The purpose of this study was to demonstrate how to tension tendon and ligament repairs or reconstructions to bone by using an oblique screw-post. A controlled experiment simulating this repair technique is reported, followed by 5 case examples.
A wood frame model was used to test 5 initial exposed screw lengths (4, 8, 12, 16, 20 mm) and 5 screw angles [90 (perpendicular to wood plane), 75, 60, 45, 30 degrees]. A spring-based force gauge was tied to the exposed 3.5 mm cortical screw with a washer using a #2 nonabsorbable braided suture, and the screw was fully advanced. System lengths were measured before and after advancement using digital calipers. Screw angles were measured with a protractor. Analysis of variance with post hoc paired t tests was performed to compare changes in system length with different initial exposed screw length and screw angle.

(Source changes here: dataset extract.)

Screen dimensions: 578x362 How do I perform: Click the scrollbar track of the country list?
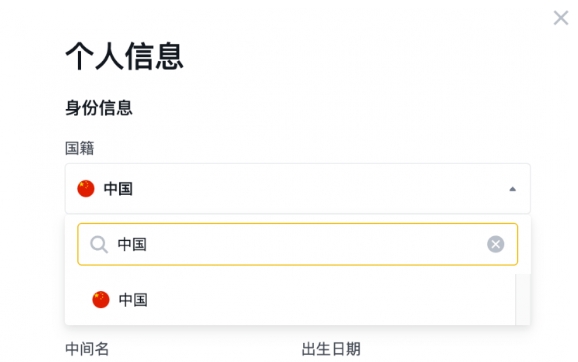522,299
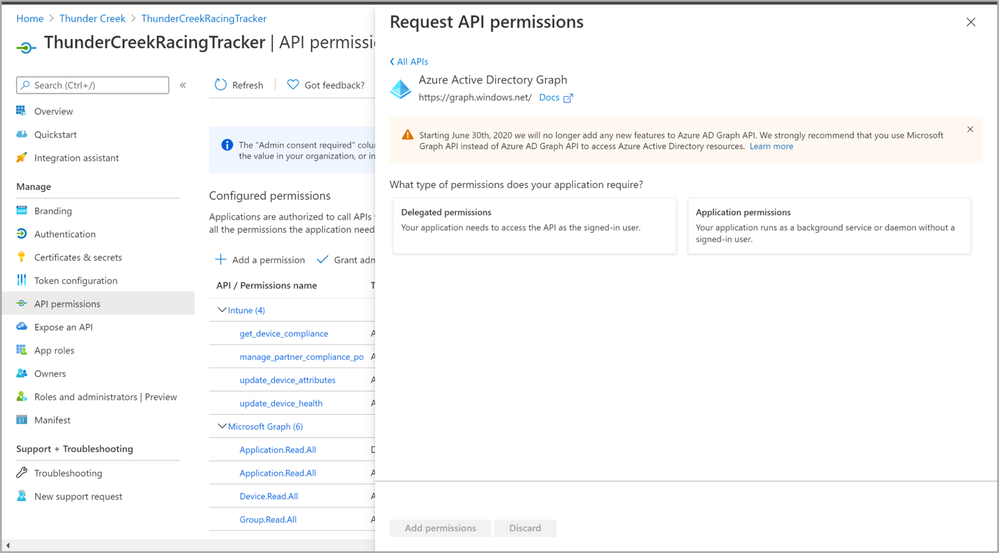999x553 pixels.
Task: Click the App roles icon
Action: click(21, 350)
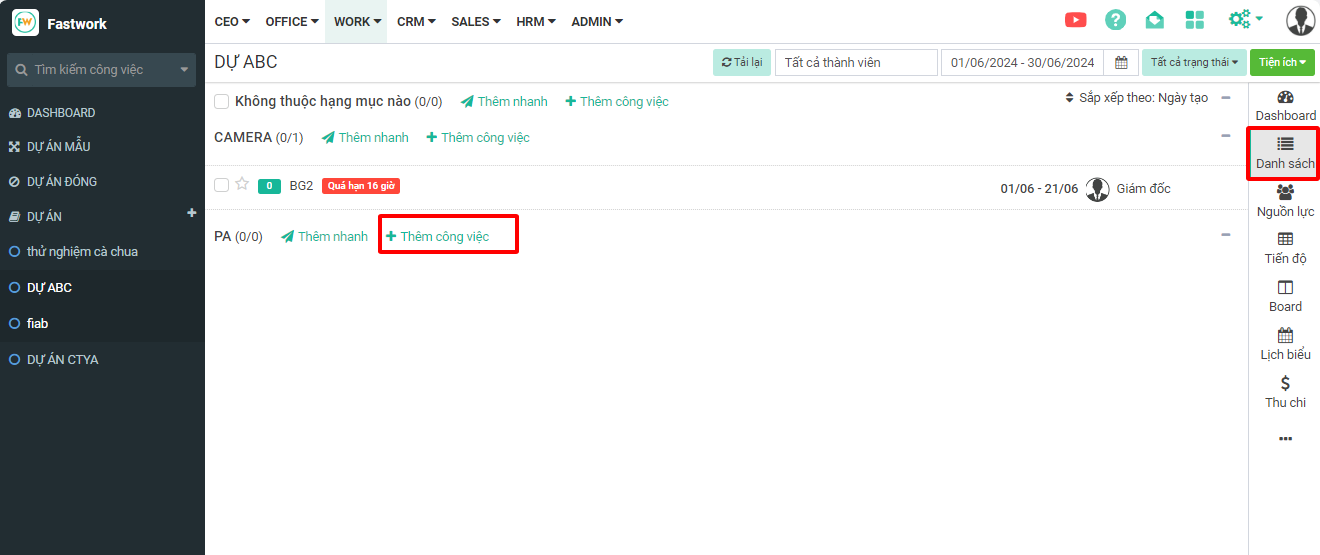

Greater changes in system length was achieved with decreasing screw angle and increasing initial exposed length (P<0.05). A maximum change in system length of 12.4 mm (SD=0.4 mm) was achieved with a 45-degree screw with 20 mm initial exposed length (P<0.05). Five case examples where a screw-post was used to repair tendons and ligaments in the upper extremity are described.
An oblique screw-post can advance a tendon or ligament repair to bone. This can result in increased tension of the repaired structure, potentially providing a better repair or greater joint stability.